→ WHAT TO DO:
Copy verbatim the rows below, starting at the line containing "Given: Click the code" and ending after the line containing "Looking at the screenshot, I should pos(208,140).".

→ EXCERPTED RECORDS:
┄┄┄┄┄┄┄┄┄┄┄┄┄┄┄┄┄┄┄┄

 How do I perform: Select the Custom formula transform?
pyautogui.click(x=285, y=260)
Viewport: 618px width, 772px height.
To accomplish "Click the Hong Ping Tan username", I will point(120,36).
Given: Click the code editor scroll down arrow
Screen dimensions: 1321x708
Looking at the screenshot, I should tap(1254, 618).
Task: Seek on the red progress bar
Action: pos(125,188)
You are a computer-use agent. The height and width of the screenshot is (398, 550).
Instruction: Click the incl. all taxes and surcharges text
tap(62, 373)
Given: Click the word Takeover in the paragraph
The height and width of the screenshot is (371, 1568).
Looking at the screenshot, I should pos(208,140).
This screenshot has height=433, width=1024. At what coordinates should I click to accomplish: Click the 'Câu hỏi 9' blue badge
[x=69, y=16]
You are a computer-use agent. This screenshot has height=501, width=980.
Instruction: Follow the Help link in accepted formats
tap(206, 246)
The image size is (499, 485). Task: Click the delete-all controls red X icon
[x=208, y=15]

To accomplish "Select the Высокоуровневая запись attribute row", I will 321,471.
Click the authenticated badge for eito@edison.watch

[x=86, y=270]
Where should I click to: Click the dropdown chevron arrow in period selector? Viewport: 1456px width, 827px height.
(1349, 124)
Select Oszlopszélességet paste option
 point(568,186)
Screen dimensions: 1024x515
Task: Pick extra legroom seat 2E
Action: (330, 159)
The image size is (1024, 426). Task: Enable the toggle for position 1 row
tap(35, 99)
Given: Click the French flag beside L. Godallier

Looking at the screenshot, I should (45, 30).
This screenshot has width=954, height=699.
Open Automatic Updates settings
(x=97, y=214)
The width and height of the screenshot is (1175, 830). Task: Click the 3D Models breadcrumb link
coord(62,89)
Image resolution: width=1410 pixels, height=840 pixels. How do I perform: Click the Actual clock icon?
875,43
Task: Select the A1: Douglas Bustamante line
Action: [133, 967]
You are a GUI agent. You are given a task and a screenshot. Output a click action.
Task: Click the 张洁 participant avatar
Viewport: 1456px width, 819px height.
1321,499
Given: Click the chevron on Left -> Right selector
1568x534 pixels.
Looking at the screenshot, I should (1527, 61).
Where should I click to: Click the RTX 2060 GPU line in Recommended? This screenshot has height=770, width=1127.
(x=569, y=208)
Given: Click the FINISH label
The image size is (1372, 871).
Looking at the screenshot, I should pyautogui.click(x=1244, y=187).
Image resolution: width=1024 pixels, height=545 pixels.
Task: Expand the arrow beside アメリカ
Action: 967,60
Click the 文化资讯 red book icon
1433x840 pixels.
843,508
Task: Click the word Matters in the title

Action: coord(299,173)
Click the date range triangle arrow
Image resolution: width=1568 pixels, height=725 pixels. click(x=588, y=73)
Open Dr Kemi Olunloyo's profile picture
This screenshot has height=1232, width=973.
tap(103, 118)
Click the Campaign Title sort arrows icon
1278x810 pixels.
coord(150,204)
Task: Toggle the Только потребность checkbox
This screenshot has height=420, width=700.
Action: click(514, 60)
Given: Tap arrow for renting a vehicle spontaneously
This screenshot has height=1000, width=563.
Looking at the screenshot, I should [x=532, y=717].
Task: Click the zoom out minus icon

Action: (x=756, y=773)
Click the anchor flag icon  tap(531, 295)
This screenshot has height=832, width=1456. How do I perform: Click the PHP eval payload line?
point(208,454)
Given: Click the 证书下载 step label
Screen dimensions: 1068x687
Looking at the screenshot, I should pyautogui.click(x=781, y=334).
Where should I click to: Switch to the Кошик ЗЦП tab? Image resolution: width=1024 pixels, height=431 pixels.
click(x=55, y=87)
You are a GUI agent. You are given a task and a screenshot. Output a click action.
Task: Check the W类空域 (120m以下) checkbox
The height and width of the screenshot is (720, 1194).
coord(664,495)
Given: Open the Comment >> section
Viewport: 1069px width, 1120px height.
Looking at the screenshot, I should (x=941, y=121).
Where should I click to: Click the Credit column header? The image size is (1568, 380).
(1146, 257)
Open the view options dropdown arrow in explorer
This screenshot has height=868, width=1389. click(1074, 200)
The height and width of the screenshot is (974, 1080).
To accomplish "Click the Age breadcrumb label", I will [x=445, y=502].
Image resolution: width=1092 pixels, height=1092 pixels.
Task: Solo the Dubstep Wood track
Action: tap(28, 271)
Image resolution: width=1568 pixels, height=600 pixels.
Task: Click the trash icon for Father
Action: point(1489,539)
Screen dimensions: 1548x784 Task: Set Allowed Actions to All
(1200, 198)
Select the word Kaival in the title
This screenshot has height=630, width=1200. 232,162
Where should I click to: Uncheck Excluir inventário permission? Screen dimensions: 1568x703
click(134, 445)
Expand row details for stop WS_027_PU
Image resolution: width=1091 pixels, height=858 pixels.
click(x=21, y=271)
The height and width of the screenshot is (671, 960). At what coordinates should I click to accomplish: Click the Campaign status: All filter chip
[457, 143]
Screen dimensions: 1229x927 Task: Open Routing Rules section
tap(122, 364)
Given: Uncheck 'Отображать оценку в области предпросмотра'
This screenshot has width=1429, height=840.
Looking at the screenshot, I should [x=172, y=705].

┄┄┄┄┄┄┄┄┄┄┄┄┄┄┄┄┄┄┄┄

→ RIGHT ANSWER:
Given: Click the code editor scroll down arrow
Screen dimensions: 1321x708
Looking at the screenshot, I should tap(1254, 618).
Task: Seek on the red progress bar
Action: pos(125,188)
You are a computer-use agent. The height and width of the screenshot is (398, 550).
Instruction: Click the incl. all taxes and surcharges text
tap(62, 373)
Given: Click the word Takeover in the paragraph
The height and width of the screenshot is (371, 1568).
Looking at the screenshot, I should pos(208,140).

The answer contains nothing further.